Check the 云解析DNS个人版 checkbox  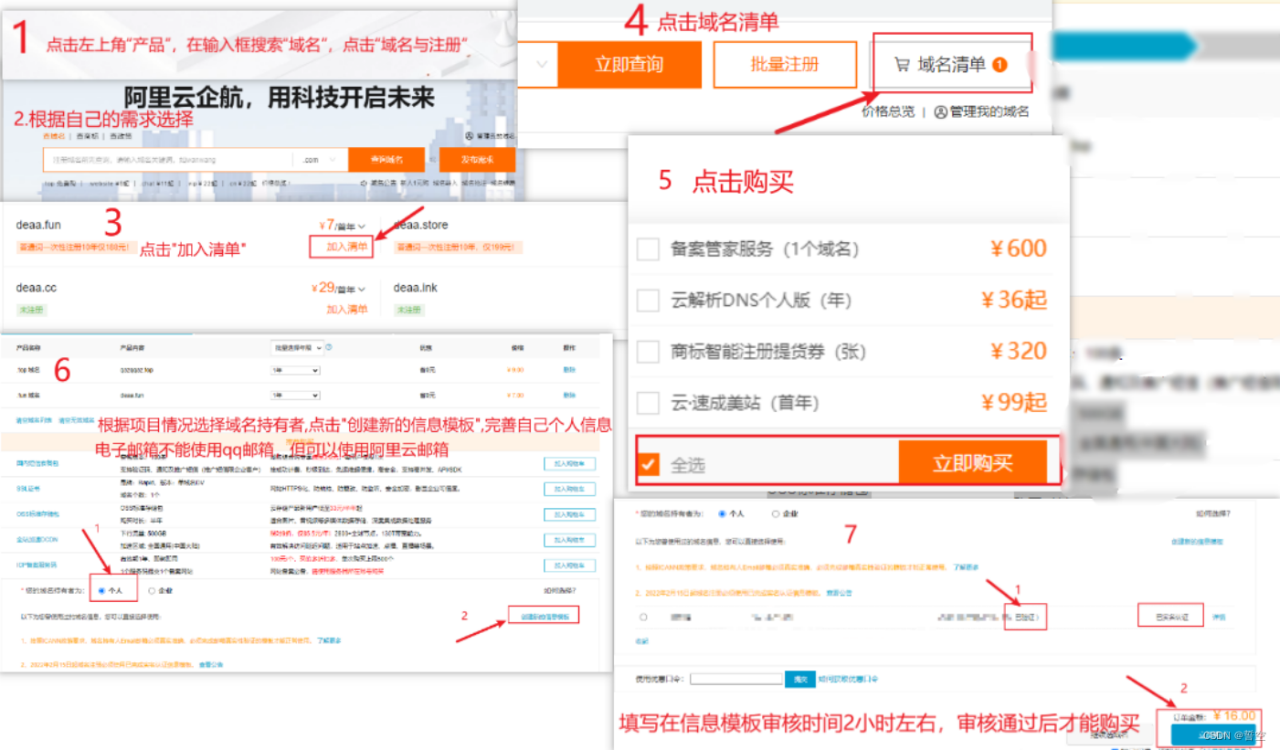pos(647,300)
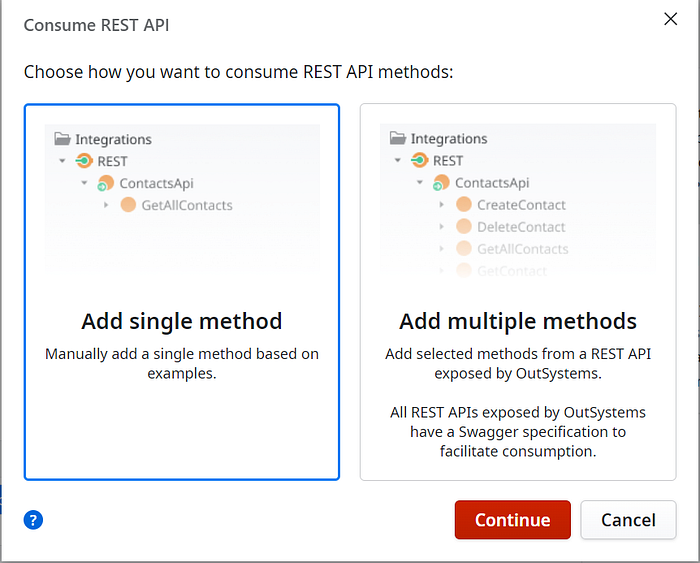This screenshot has height=563, width=700.
Task: Expand the GetAllContacts node in left card
Action: pos(107,205)
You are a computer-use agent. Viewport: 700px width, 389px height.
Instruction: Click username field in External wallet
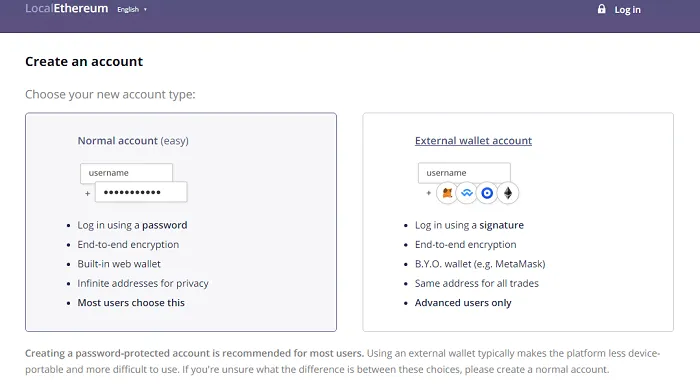coord(464,173)
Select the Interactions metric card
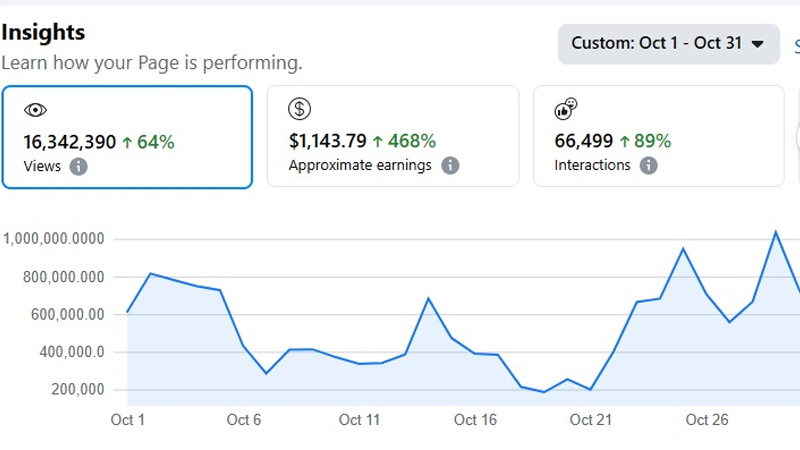Viewport: 800px width, 450px height. coord(658,136)
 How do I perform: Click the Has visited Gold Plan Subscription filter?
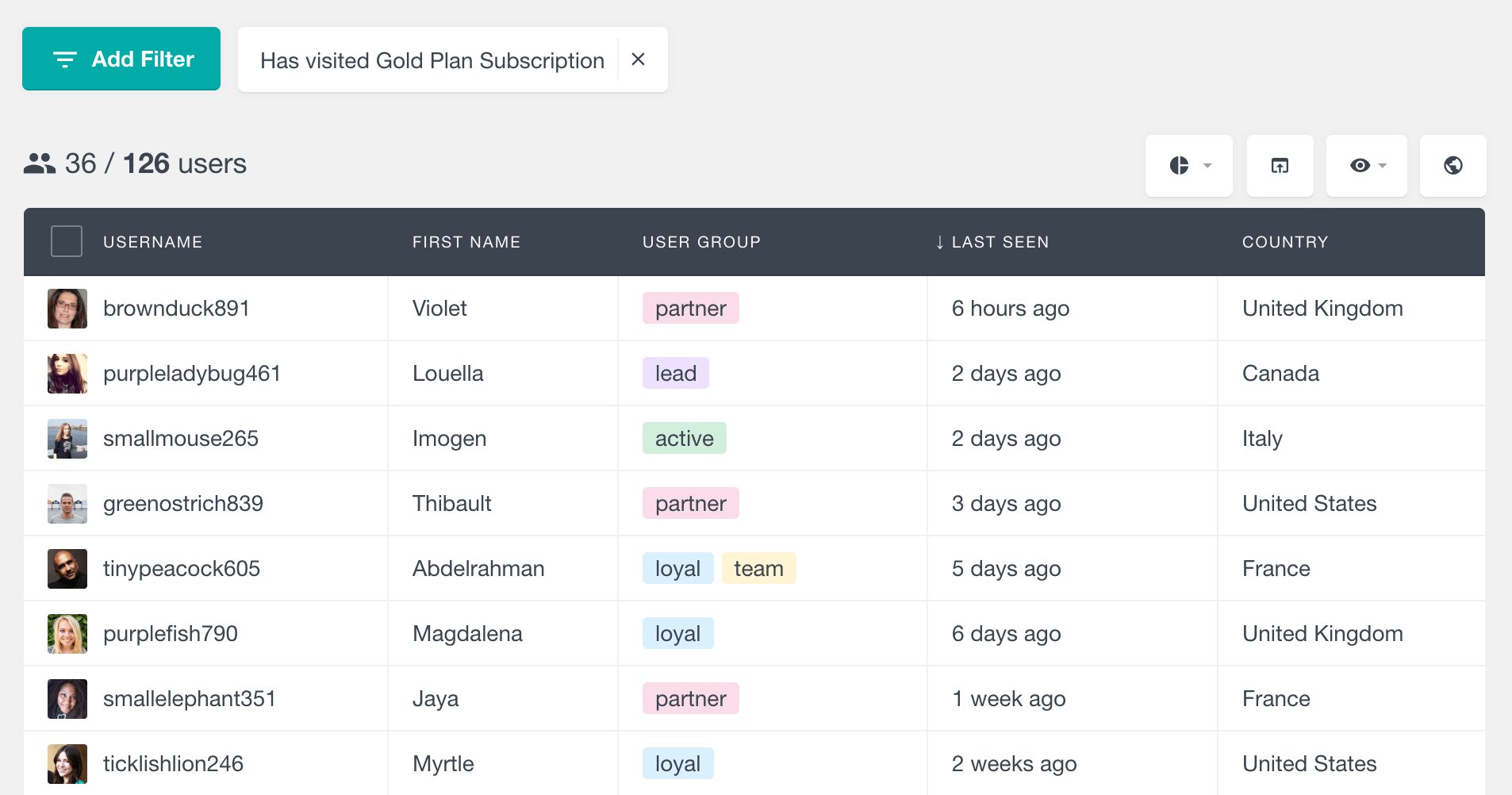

* _Task item_: Output, exactly and with no pictures, every line from the one that contains "Instruction: Click username" through the final line of the entries.

* _Output_:
Instruction: Click username field in External wallet
coord(464,173)
Select the Interactions metric card
Viewport: 800px width, 450px height. coord(658,136)
 How do I perform: Click the Has visited Gold Plan Subscription filter?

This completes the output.